Why is Clang so much slower compiling than MSVC?

Am I mad? Or anyone also noticed it?

I wrote a build.bat for Clang and MSVC, both with 3 different build settings: Slow, Fast and Release.

MSVC compiles both of them faster than Clang takes to compile just one.

What can be happening?

BTW, I'm using the lld-link with Clang. Also, I'm using /MP (Multiprocessor compilation) with MSVC, but I doesn't really matter since I don't have that many files to compile.

Edited by Leonardo on Reason: Initial post
Yes, that's how it is. Clang has higher startup cost than MSVC.
There are -ftime-report and -ftime-trace arguments you can try to see where it spends most of time, and the possibly turn off those parts (if it's some extra optimization or something).
Clang is a cross compiler for many different systems and hardware without getting to know the target platform when the compiler is compiled, so it makes sense that a bigger program fetches more unused code into the instruction cache. Maybe your CPU starts compiling for the wrong target platform a few times until branch prediction learned which route you take most often.

MSVC:
* Use this hard-coded 64-bit compiler, not the 32-bit version.
* Done.

Cross compiler:
* What platform will you target this time?
* So which specific processor model will you be optimizing for today?
* Oh, you don't want this extension for niche hardware that was abandoned 50 years ago but some bank might still be stuck with? Lets just abort this incorrect branch prediction.
* Starting to compile using dynamic jumps between code scattered in the huge binary while flooding the instruction cache with things you never even call.
* Finally done.
That's not how clang works. It creates objects specialized for target architecture at beginning and there is no "unused code" to fetch or incorrectly predict (most of the time).
The slowness comes from way how compiler is structured / architected. Not because it is cross compiler.
It has very separate optimization vs code generation passes. Sometimes applies same optimization steps multiple times. Etc..
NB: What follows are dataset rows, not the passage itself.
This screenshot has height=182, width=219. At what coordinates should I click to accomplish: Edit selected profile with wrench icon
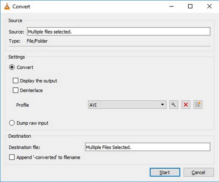(174, 105)
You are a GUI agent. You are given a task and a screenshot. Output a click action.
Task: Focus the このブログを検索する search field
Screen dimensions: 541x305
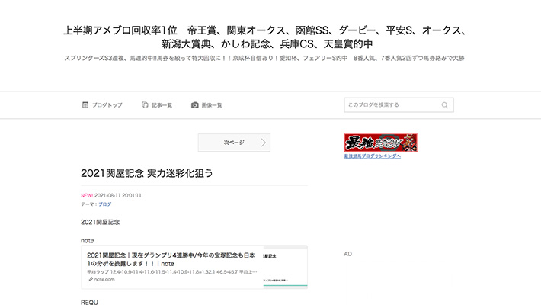click(x=392, y=105)
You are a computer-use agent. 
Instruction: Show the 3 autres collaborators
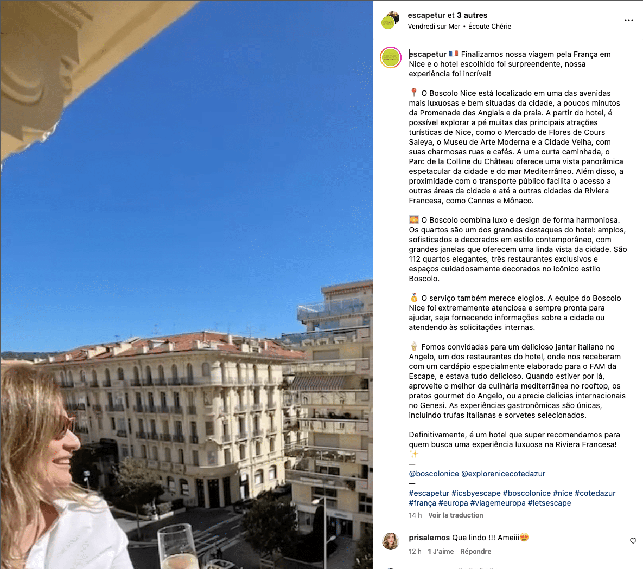tap(472, 15)
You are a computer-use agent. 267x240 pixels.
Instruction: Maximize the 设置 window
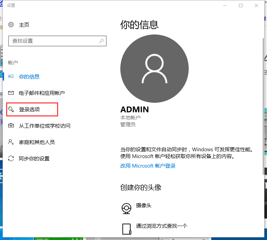tap(241, 5)
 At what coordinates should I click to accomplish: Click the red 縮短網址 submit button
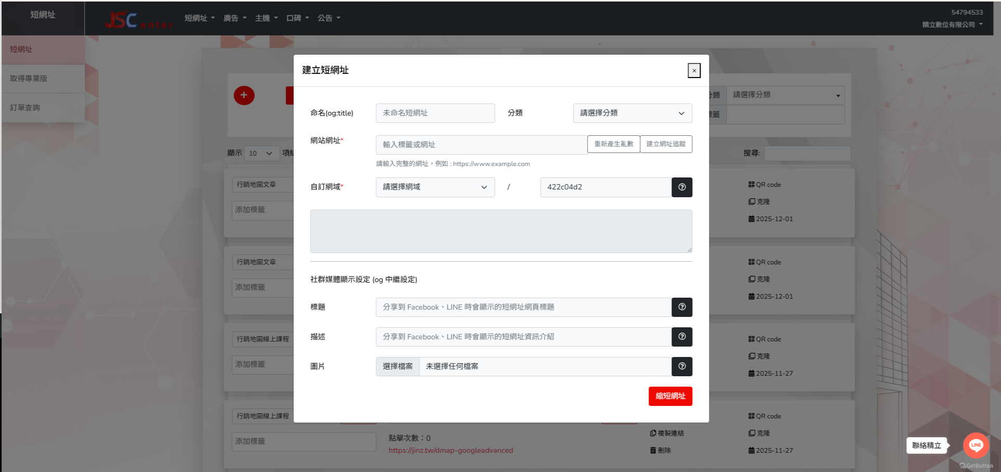point(670,396)
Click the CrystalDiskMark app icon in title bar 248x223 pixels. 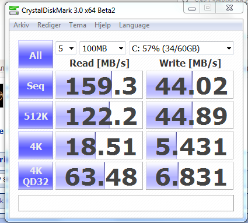point(14,11)
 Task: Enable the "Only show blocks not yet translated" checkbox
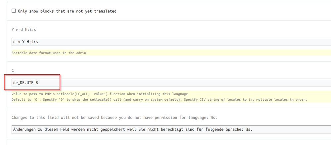(x=14, y=11)
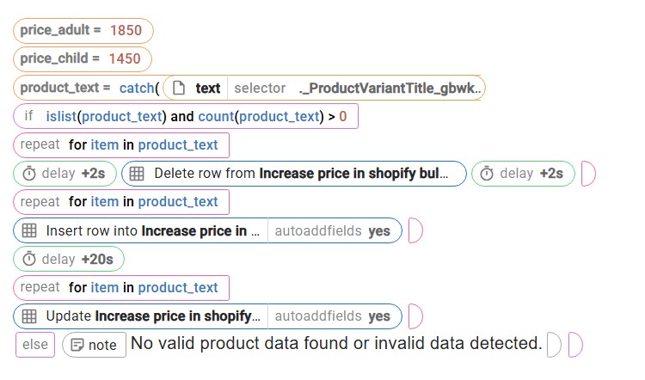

Edited by Mārtiņš Možeiko on
mmozeiko
That's not how clang works. It creates objects specialized for target architecture at beginning and there is no "unused code" to fetch or incorrectly predict (most of the time).
The slowness comes from way how compiler is structured / architected. Not because it is cross compiler.
It has very separate optimization vs code generation passes. Sometimes applies same optimization steps multiple times. Etc..


Even worse then. :D
Dawoodoz
Even worse then

You seem to be under the impression that doing multiple optimization passes is somehow stupid and wasteful, but in actual fact it's simply part of what's necessary to get good codegen. There's a reason LLVM generates vastly better optimized code than MSVC. What's unfortunate is that the way LLVM is architected makes it significantly slower when generating unoptimized/debug builds as well.